I don't know if the http code is real, because it is being returned by Amazon ELB, there is a probability ELB is changing the original http code (our instances are under ELB).
We have done this replication thing in local machines and other official Adobe envs, and only in an specific env we have this problem.
Hi guys, we have opened a ticket on day care, the problem is solved now.
Let me elaborate it here, so it can help others.
The real problem was caused by a feature of ACS Commons called Versioned Clientlibs, that we have started using and is ready to be deployed.
ACS Commons was installed on our `author` instance correctly, so we didn't have problems there. When whe replicated our apps package to the `publish` instance, the instance went down because ACS Commons was missing.
What we couldn't understand yet is why `author` was gone if the problem was on `publish`. It may be a problem related to Amazon ELB.

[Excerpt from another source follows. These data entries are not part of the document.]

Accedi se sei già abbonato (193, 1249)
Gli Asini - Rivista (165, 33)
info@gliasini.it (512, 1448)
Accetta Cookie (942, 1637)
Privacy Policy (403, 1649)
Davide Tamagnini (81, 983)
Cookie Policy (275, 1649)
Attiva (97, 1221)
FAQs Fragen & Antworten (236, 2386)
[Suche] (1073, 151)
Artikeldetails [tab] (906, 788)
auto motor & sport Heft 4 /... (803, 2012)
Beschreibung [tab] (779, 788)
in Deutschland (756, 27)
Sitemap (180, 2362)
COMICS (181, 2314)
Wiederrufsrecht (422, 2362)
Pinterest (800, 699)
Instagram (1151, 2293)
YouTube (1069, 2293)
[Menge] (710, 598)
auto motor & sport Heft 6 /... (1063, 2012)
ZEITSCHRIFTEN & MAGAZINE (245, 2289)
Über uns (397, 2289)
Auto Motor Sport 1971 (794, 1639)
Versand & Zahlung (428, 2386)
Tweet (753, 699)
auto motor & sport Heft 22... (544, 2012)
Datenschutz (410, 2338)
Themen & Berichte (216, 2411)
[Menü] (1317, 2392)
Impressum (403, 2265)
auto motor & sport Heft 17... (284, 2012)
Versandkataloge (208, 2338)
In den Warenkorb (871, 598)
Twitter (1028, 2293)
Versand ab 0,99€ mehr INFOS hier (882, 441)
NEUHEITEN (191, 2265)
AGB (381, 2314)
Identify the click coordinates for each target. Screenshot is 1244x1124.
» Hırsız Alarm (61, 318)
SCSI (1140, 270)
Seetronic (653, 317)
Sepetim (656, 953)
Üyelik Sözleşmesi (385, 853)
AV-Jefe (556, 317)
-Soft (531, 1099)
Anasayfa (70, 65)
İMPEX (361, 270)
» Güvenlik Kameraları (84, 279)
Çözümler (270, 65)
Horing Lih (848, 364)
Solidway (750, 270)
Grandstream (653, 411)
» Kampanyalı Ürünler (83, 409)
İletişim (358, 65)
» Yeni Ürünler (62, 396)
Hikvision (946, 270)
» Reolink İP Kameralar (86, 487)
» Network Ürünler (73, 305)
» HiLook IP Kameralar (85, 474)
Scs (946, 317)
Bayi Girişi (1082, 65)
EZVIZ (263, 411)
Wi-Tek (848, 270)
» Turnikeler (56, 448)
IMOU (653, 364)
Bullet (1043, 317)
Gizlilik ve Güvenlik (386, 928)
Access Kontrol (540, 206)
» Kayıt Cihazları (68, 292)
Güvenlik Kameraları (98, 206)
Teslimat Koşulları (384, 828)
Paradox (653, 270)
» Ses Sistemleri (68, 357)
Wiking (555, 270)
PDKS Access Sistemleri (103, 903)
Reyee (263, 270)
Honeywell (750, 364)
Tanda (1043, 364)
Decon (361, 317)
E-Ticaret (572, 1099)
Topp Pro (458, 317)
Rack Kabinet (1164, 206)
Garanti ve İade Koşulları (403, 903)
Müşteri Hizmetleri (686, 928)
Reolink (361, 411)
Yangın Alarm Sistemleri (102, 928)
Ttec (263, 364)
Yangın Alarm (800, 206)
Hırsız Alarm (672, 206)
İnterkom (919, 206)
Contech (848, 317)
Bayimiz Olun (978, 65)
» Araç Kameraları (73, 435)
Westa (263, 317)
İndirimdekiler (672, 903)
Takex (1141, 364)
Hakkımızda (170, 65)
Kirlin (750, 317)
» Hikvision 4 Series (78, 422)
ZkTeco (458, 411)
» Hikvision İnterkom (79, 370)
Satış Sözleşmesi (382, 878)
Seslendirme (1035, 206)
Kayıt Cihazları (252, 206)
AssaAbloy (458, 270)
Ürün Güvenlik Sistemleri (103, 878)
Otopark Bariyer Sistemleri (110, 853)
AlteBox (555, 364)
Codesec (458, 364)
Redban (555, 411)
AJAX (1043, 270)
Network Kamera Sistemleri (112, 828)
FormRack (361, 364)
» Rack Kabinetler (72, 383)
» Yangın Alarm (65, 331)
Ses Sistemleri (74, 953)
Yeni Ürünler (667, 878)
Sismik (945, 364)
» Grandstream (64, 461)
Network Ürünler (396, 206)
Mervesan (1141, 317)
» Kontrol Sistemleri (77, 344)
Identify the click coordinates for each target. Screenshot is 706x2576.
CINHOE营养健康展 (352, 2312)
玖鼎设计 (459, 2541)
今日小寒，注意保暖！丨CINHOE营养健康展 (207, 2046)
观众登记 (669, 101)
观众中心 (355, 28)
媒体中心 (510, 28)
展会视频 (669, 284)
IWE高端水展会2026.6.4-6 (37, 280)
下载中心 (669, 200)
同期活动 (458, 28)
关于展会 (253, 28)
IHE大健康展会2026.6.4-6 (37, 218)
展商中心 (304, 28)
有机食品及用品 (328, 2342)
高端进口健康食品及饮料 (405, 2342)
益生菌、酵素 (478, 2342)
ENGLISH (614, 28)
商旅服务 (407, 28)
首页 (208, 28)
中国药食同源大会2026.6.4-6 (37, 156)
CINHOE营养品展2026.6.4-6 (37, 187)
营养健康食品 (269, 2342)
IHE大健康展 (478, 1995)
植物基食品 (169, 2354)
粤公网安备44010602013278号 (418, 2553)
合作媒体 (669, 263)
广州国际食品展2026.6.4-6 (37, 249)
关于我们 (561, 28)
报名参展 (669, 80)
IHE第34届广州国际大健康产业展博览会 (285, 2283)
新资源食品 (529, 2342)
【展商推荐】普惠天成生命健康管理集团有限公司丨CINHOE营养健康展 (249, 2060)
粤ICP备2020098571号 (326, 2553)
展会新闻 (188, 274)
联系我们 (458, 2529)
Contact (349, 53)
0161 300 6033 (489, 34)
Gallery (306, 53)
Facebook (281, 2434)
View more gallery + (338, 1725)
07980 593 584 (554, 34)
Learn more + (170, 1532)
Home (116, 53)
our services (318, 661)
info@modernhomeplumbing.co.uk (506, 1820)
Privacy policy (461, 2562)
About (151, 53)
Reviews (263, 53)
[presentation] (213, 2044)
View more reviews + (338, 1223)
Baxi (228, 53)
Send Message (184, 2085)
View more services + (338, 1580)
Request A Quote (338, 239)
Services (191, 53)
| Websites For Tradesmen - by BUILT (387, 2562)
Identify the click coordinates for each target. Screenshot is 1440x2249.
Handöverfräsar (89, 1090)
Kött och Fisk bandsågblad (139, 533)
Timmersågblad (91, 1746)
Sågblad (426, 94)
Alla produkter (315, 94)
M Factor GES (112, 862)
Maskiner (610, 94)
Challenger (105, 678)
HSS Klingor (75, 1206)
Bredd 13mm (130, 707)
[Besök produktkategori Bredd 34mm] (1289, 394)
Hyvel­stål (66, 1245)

We have replicated ACS Commons accessing author instance directly using IP address.
Well, I would say that this is kind of behaviour I would expect.
Let me elaborate. In your apps package you typically have a lot of stuff, templates, components, bundles. When you install them on a system, you can see in the logs that a lot of activity is going to start. Services are restarting, dependencies are re-wired, caches rebuilt etc; you might have moments where the rendering is simply not working. You are deploying your application so it's kind of expected behavior. But this is not the core of your problem.
The problem is that you do that on all publishs at the same time. When you replicate that package to all publish instances, the package arrives there at nearly the same time. So you bring down all your publish instances at the same time. And during that time the ELB cannot reach a working publish instance and returns a 503.
You need to establish a blue-green style of deployment for your publish instances. Split your publish instances in 2 distinct sets and then deploy each set at once (and leave the other one unaffected by this). That isn't that easy as hitting "replicate" but requires more work or automation. But it's definitely worth to invest time in there.